APIs

Building ETL pipelines for APIs is highly dependent on the specific API, as not all APIs handle data access and delivery in the same way. Each API has its own structure, endpoints, authentication requirements, and query parameters — and the way data is returned can vary significantly.

Basic APIs often return data in JSON format as part of a GET request. When dealing with larger datasets, responses are typically paginated, meaning multiple requests must be made to retrieve the full set of results.

For APIs that manage large-scale or asynchronous data processing, direct responses may not be feasible. Instead, you may initiate a request that triggers a data export, with the resulting data landing in a separate storage layer (like S3 or Blob Storage) once it's ready. These types of APIs require polling or callback logic to track data readiness.

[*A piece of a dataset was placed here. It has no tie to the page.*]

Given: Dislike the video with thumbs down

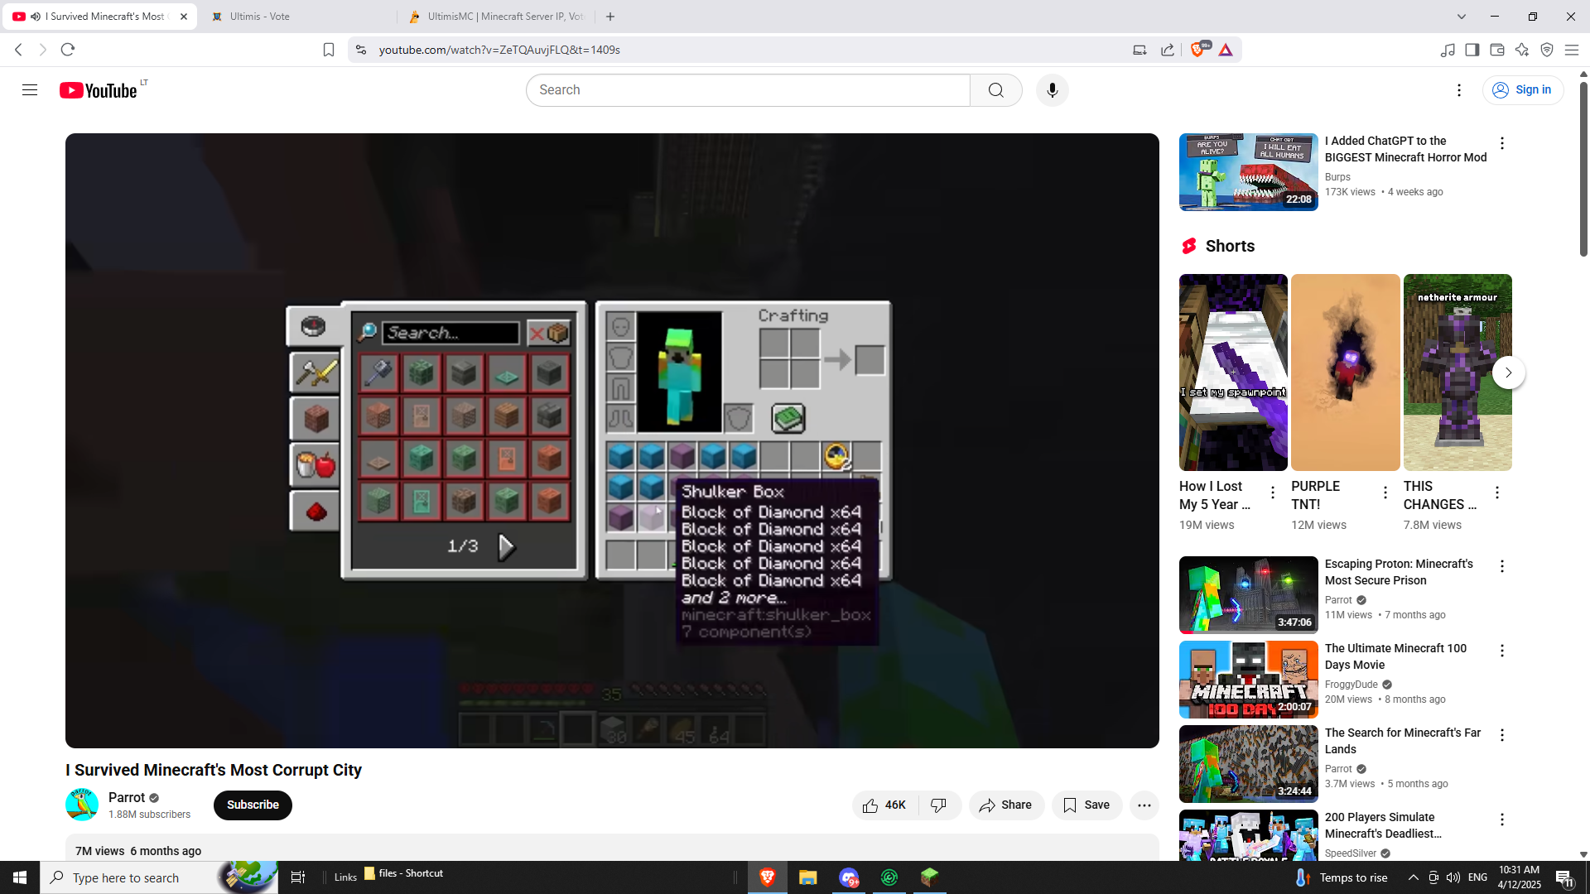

Because there's no universal standard for how APIs return data, the first step in building any ETL pipeline around an API is to carefully understand the API's structure and behavior.

NASA API

For this course, we’ll use one of the publicly available NASA APIs — specifically, the NeoWs (Near Earth Object Web Service), which provides information about asteroids. This is a relatively simple API that returns data in a JSON payload and doesn't require pagination or asynchronous processing, making it ideal for learning. It gives us a clean example of how to build an ETL pipeline from an external API into our DuckDB warehouse.

Note: This API requires an access key, but the process is quick and free. To get started, simply fill out a short form on NASA’s API portal. Once submitted, you’ll receive an API key that we’ll use later in the course to authenticate our requests.